Work instruction -
Take each line in the entries below that holds "computer" and show it.

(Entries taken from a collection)
[Start of section]
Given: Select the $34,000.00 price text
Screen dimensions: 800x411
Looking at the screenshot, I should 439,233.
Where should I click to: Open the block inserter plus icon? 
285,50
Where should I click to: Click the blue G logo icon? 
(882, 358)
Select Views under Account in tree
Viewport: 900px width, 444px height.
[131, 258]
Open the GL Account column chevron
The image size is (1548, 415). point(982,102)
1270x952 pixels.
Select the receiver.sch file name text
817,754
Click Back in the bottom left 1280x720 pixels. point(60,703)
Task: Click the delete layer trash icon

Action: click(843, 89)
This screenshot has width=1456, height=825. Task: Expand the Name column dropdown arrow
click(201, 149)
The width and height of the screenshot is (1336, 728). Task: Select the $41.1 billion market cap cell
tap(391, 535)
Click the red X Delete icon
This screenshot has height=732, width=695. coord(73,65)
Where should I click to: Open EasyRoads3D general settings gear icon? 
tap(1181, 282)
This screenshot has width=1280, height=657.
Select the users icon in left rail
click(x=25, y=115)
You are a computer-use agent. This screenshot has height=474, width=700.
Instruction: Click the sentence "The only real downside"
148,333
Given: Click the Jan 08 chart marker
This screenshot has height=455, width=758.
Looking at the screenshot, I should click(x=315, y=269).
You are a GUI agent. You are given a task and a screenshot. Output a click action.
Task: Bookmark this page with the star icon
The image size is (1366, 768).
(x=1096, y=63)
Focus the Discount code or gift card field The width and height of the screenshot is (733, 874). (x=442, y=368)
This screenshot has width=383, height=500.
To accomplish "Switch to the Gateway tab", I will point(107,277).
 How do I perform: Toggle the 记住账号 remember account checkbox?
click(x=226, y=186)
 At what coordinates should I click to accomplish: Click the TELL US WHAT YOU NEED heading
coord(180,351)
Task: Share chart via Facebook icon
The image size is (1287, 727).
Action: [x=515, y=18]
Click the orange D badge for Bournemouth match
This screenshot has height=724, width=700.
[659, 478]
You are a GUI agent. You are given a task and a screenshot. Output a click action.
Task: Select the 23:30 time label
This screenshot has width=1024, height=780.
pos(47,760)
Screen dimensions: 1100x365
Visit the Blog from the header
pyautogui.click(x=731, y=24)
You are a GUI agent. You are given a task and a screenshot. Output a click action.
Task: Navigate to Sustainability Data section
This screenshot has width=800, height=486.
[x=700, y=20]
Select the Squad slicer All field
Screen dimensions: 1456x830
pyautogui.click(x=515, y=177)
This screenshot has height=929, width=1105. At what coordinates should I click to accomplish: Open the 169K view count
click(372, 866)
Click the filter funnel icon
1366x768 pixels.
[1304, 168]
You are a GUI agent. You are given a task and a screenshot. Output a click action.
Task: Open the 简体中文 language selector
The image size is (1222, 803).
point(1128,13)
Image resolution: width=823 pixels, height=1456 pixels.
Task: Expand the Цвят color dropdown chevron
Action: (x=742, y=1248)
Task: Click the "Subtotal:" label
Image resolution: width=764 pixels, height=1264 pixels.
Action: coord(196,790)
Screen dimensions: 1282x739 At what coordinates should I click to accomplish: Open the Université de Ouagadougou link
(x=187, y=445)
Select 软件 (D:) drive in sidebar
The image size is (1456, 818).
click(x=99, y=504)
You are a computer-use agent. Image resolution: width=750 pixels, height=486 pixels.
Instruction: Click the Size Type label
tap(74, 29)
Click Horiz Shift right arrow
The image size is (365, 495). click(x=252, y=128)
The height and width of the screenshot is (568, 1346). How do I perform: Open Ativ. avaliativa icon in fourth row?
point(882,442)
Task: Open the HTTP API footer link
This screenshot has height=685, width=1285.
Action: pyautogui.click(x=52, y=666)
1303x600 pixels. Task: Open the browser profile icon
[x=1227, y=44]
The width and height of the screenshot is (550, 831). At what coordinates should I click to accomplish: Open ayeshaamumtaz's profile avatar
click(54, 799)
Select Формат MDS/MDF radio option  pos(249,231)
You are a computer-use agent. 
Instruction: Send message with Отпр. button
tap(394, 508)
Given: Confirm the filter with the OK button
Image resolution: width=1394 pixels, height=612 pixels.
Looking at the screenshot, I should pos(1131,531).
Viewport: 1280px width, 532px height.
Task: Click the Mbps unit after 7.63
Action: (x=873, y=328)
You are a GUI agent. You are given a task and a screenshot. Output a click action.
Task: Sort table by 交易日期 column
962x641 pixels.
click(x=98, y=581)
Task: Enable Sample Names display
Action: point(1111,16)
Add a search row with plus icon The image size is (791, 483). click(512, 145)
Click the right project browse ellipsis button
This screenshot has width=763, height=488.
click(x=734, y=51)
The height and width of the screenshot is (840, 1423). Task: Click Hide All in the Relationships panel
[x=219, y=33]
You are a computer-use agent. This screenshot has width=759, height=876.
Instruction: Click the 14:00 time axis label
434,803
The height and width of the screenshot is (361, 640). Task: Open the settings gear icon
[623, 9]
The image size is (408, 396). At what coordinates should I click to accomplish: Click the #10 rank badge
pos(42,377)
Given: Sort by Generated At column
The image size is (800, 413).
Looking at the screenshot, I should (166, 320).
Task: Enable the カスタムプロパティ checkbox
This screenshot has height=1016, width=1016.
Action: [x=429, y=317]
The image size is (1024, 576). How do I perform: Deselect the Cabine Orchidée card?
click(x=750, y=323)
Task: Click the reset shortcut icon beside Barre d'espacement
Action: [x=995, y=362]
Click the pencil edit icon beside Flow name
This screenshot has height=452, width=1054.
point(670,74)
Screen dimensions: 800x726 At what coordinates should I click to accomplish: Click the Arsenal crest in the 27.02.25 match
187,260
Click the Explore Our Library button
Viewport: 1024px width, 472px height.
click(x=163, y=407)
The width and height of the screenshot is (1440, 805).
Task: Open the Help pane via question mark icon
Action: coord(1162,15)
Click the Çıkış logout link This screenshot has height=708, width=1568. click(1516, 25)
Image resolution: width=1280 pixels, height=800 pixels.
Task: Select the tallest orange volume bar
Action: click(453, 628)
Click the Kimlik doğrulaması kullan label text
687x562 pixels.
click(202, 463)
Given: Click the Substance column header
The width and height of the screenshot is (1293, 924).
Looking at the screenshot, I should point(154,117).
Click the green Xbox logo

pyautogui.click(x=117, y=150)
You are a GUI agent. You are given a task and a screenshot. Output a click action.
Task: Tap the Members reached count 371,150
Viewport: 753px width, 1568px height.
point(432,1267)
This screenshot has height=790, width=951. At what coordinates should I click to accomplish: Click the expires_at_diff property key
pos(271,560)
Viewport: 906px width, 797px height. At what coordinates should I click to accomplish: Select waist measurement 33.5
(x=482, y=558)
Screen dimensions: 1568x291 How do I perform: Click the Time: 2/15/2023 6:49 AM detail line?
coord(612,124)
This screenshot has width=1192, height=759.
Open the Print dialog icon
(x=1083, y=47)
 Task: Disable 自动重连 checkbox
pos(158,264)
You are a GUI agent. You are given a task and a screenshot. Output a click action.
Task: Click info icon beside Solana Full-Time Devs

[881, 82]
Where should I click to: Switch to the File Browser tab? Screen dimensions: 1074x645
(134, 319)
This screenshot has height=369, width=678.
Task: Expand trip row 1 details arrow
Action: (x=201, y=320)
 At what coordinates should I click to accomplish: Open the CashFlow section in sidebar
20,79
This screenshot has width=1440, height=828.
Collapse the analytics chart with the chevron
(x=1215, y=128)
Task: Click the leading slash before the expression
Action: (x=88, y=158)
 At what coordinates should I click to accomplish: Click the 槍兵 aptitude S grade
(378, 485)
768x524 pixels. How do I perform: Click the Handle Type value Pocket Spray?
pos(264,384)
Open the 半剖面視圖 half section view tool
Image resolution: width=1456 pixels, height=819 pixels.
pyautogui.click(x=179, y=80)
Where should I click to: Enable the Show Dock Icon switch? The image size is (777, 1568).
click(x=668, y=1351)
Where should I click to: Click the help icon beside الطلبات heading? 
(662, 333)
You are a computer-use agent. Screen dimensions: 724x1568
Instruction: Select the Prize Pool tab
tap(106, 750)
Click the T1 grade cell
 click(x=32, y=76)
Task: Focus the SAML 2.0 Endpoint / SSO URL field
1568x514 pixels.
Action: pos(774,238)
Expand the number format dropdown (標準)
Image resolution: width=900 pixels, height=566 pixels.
[End of section]
Output of the task -
You are a computer-use agent. This screenshot has height=474, width=700.
You are a computer-use agent. Image resolution: width=750 pixels, height=486 pixels.
You are a computer-use agent. 
You are a computer-use agent. This screenshot has width=759, height=876.
You are a computer-use agent. Screen dimensions: 724x1568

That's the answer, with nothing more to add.